◆ **Problem statement**
Pick out the lines below with "computer" and list them.

(Data items)
▽
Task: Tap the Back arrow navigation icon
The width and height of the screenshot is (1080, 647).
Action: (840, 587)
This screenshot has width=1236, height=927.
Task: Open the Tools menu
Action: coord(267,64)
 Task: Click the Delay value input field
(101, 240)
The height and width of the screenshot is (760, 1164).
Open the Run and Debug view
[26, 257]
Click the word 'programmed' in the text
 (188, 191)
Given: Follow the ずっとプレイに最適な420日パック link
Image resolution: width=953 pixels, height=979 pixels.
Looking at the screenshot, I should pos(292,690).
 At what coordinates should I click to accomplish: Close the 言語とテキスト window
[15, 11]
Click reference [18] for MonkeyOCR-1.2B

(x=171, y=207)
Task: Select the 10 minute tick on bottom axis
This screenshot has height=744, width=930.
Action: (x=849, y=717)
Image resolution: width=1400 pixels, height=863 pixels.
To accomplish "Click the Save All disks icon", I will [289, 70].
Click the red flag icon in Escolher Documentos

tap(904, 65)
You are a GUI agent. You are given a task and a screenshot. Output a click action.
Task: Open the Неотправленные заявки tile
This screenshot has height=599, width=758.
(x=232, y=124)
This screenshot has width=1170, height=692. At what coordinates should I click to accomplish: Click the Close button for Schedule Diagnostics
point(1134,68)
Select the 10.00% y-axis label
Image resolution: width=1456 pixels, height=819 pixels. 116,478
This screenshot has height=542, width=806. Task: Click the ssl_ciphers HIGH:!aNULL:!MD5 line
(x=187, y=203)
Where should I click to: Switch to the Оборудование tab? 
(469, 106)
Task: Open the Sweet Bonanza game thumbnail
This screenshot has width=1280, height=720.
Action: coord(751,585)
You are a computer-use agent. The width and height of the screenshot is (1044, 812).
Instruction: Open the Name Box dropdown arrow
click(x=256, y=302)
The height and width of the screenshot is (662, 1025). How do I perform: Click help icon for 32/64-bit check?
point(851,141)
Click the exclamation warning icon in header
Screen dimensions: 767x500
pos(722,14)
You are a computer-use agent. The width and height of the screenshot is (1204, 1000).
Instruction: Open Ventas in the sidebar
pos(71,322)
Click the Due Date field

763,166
△
◆ **Result of the exercise**
You are a computer-use agent. The width and height of the screenshot is (1044, 812).
You are a computer-use agent. The width and height of the screenshot is (1204, 1000).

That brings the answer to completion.